---
name: forge-mcp-server
description: Designing an MCP server LLM agents actually use well. Transport choice (stdio vs HTTP streaming), capability scoping, structured error responses the model can recover from, tool count limits, telemetry, auth, versioning. Contains ready-to-paste stdio server skeleton + remote HTTP server pattern. Use when building an MCP server that exposes tools/resources/prompts to Claude, Cursor, Codex, or any MCP client.
license: MIT
---

# forge-mcp-server

You are designing a server that LLM agents will call. The protocol is MCP, the audience is non-human. Default agent-written MCP servers expose too much surface, return error strings the model cannot recover from, and bake assumptions about a single client. This skill exists to fix that.

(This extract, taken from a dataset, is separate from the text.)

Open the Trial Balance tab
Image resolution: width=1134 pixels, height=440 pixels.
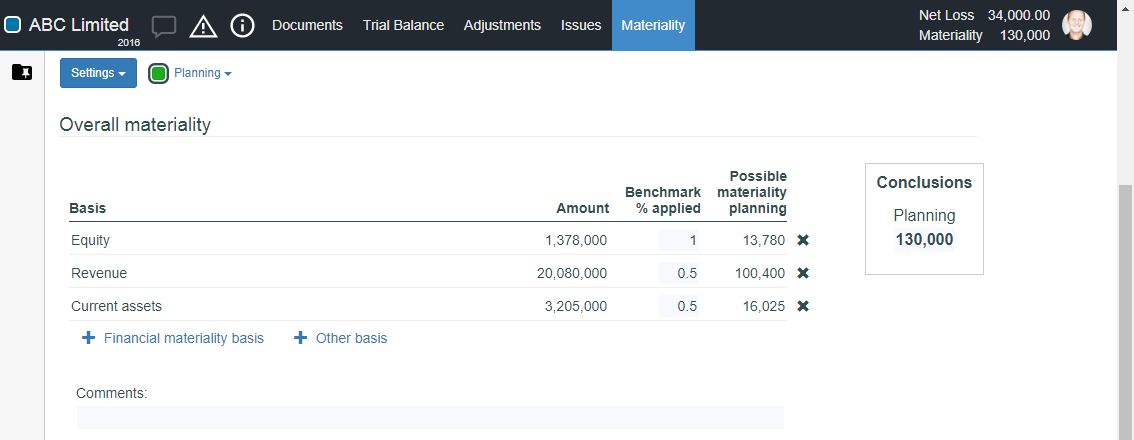pos(403,25)
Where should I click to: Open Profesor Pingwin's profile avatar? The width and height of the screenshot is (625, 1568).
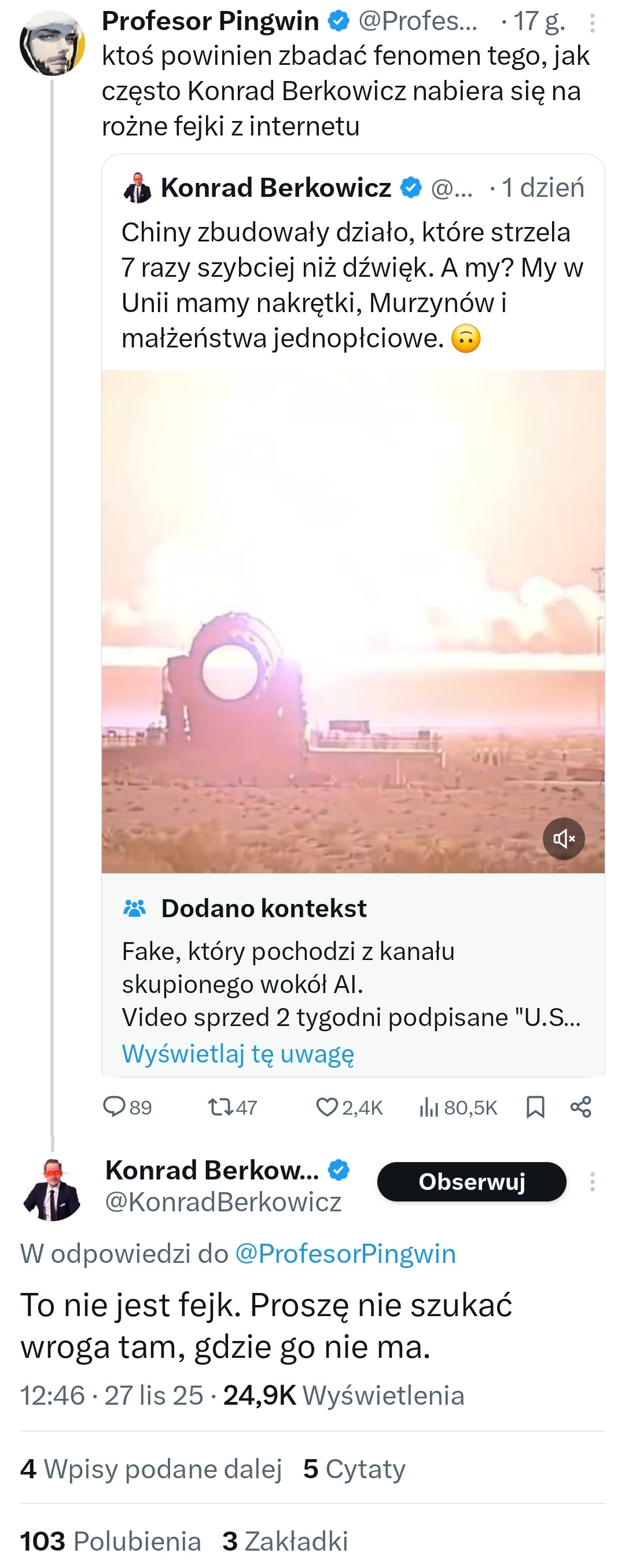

The single most important thing to remember: **the LLM is your user**. It reads tool descriptions, makes decisions about which tool to call, fills arguments from the user's request, and recovers from your error responses. Every choice you make is felt by the model first.

## Quick reference (the things you must never ship)

1. A stdio MCP server that writes to `stdout` (corrupts the protocol).
2. A server advertising `resources` capability but not implementing `resources/list`.
3. More than 20 tools registered on one server.
4. Tools returning errors as plain strings without a code.
5. A tool with no `inputSchema`.
6. Pagination missing on any `list_*` tool that can return >100 items.
7. Long-running tool (>10s) returning the answer synchronously instead of a job ID.
8. Remote server without auth (even "internal network" is not auth).
9. PII or argument values logged raw (use hashes/redaction).
10. Tool schema versioned by parameter name instead of by tool name.

## Hard rules

### Transport

**1. Stdio for local-only, integrated tools. SSE / HTTP streaming for remote.** Stdio servers run as child processes of the client (Claude Desktop, Claude Code) and have zero network surface. Remote servers expose HTTP and need real auth, rate limits, observability.

**2. Pick one transport per server, do not multiplex.** If you need both, ship two binaries that share a core library.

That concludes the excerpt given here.